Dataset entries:
################

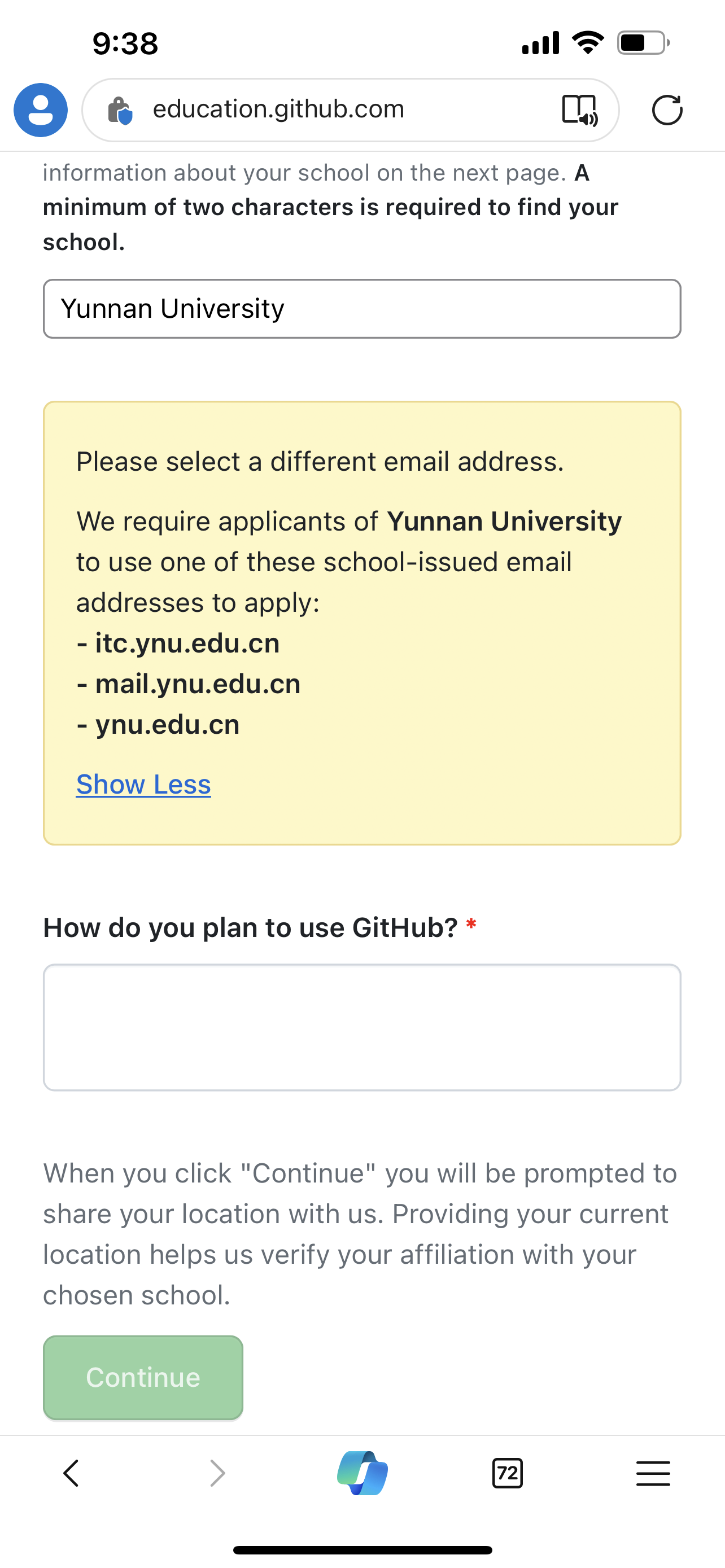
Task: Tap the Wi-Fi indicator in the status bar
Action: point(586,41)
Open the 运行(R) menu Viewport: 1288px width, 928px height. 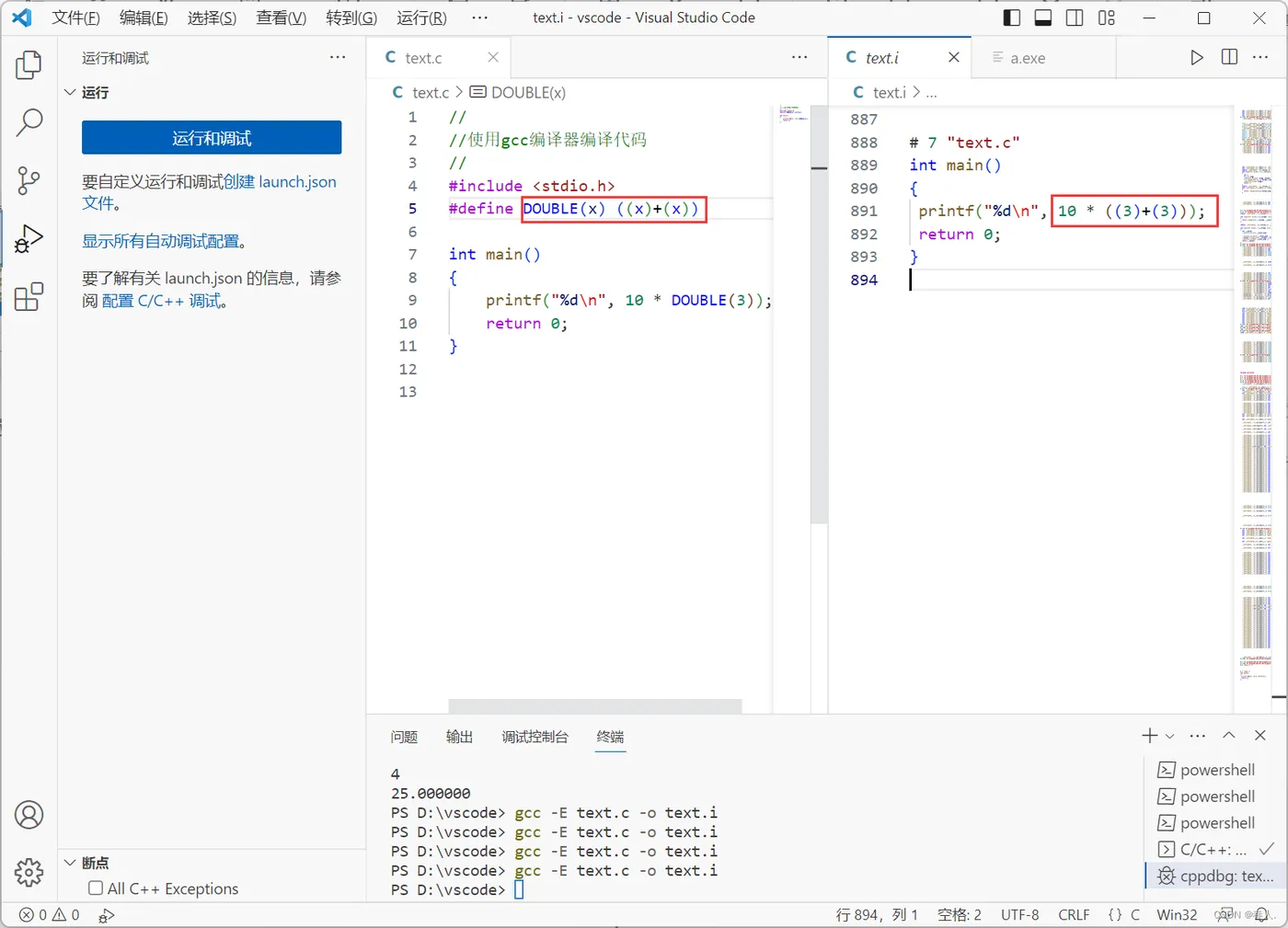tap(421, 17)
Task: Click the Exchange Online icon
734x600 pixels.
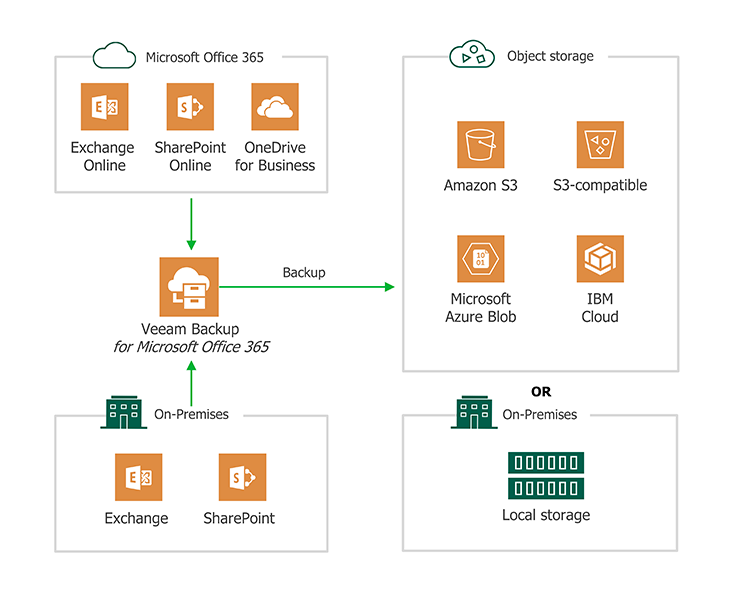Action: [x=105, y=107]
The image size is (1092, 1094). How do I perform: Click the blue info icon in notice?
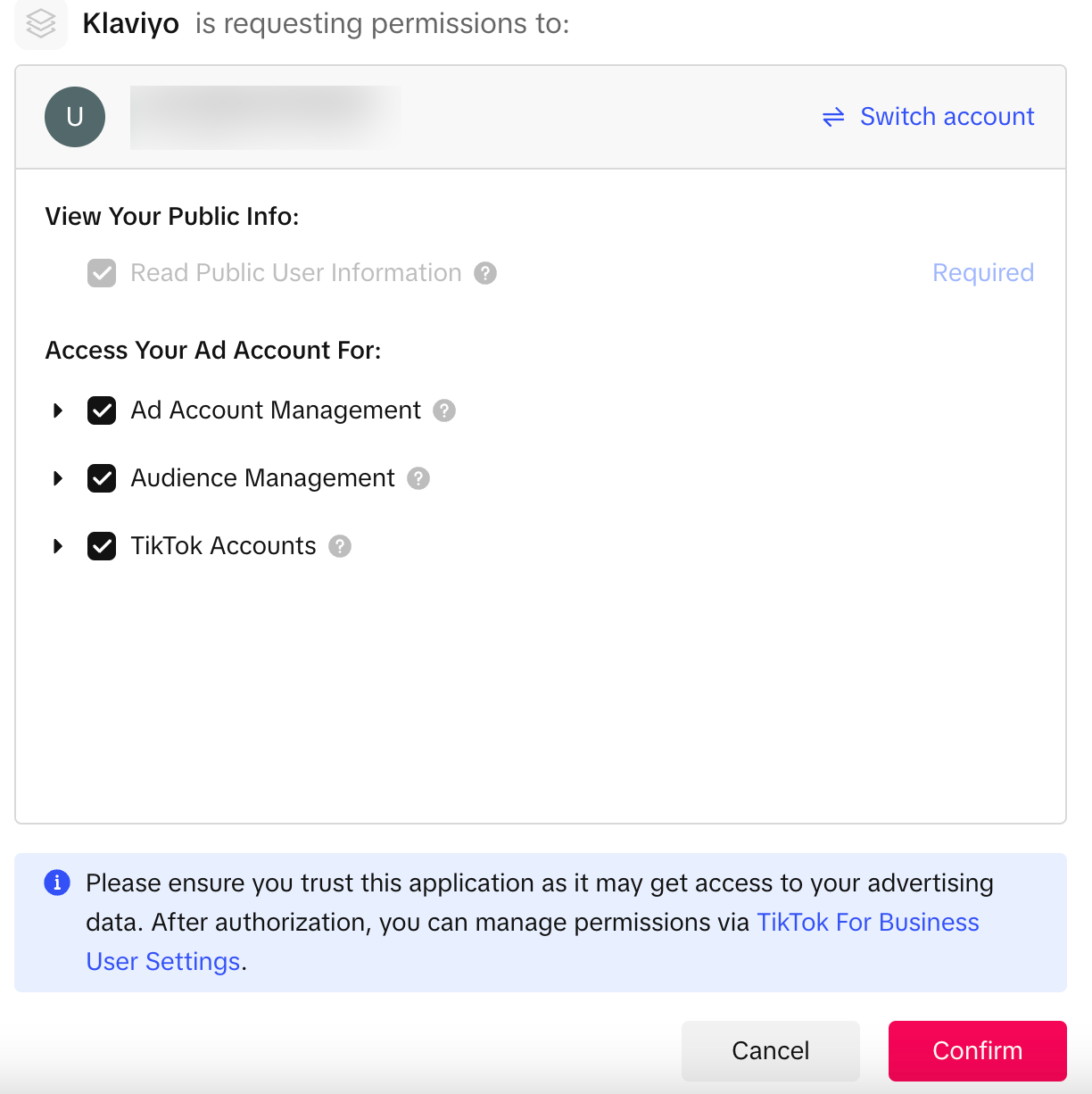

################

• [WORK TASK] The line containing "734x600 pixels." and every line after it, through the end of the data, are to be output exactly. Omit the pictures.

• [RESPONSE TO THIS EXERCISE]
734x600 pixels.
Action: [x=105, y=107]
The image size is (1092, 1094). How do I perform: Click the blue info icon in notice?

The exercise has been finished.